Vitrinel Burcu, Iannitelli Dylan E, Mazzoni Esteban O, Christiaen Lionel, Vogel Christine
Center for Genomics and Systems Biology, Department of Biology, New York University, New York, New York 10003, United States.
Center for Developmental Genetics, Department of Biology, New York University, New York, New York 10003, United States.
ACS Omega. 2020 Jun 19;5(25):15537-15546. doi: 10.1021/acsomega.0c01191. eCollection 2020 Jun 30.
The rise of single-cell transcriptomics has created an urgent need for similar approaches that use a minimal number of cells to quantify expression levels of proteins. We integrated and optimized multiple recent developments to establish a proteomics workflow to quantify proteins from as few as 1000 mammalian stem cells. The method uses chemical peptide labeling, does not require specific equipment other than cell lysis tools, and quantifies >2500 proteins with high reproducibility. We validated the method by comparing mouse embryonic stem cells and in vitro differentiated motor neurons. We identify differentially expressed proteins with small fold changes and a dynamic range in abundance similar to that of standard methods. Protein abundance measurements obtained with our protocol compared well to corresponding transcript abundance and to measurements using standard inputs. The protocol is also applicable to other systems, such as fluorescence-activated cell sorting (FACS)-purified cells from the tunicate . Therefore, we offer a straightforward and accurate method to acquire proteomics data from minimal input samples.

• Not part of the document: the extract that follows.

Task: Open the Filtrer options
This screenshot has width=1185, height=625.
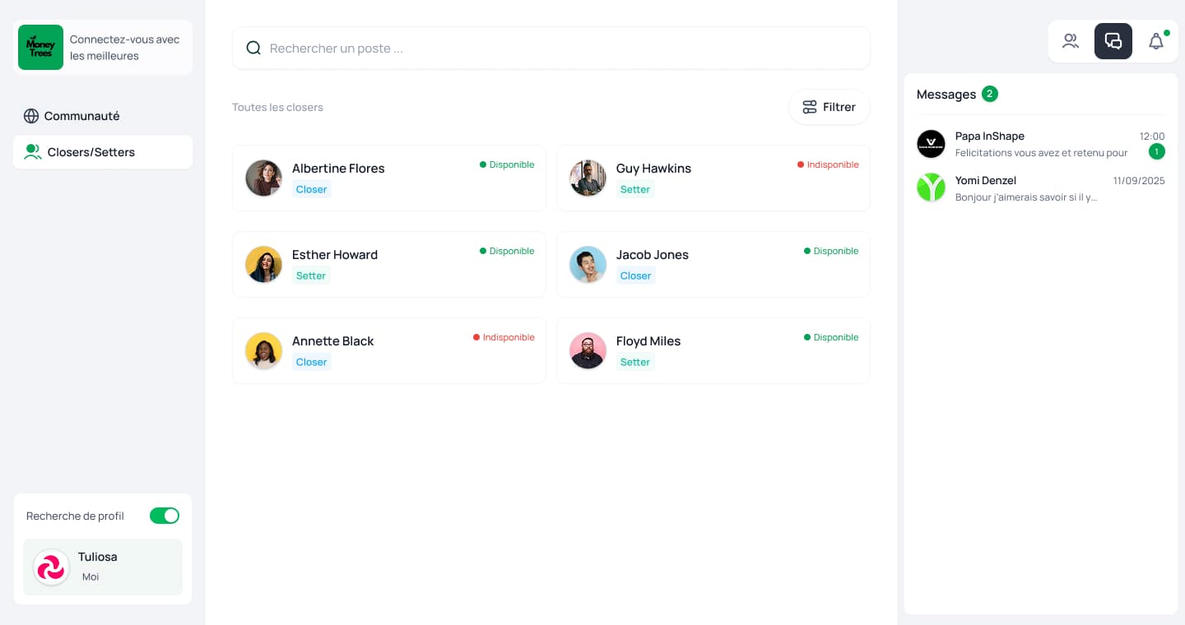Action: click(x=829, y=107)
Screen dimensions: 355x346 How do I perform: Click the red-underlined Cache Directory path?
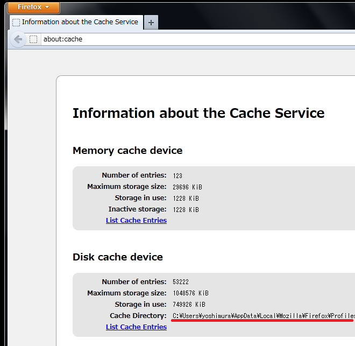tap(264, 316)
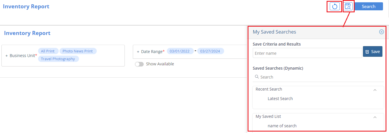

单细胞转录组学的兴起迫切需要类似的方法,即使用最少数量的细胞来定量蛋白质的表达水平。我们整合并优化了多项最新进展,建立了一种蛋白质组学工作流程,以从低至1000个哺乳动物干细胞中定量蛋白质。该方法采用化学肽标记,除细胞裂解工具外无需特定设备,可高度可重复地定量超过2500种蛋白质。我们通过比较小鼠胚胎干细胞和体外分化的运动神经元验证了该方法。我们识别出具有小倍数变化且丰度动态范围与标准方法相似的差异表达蛋白质。用我们的方案获得的蛋白质丰度测量值与相应的转录本丰度以及使用标准输入的测量值相比效果良好。该方案也适用于其他系统,例如来自被囊动物的荧光激活细胞分选(FACS)纯化细胞。因此,我们提供了一种直接且准确的方法,可从极少输入样本中获取蛋白质组学数据。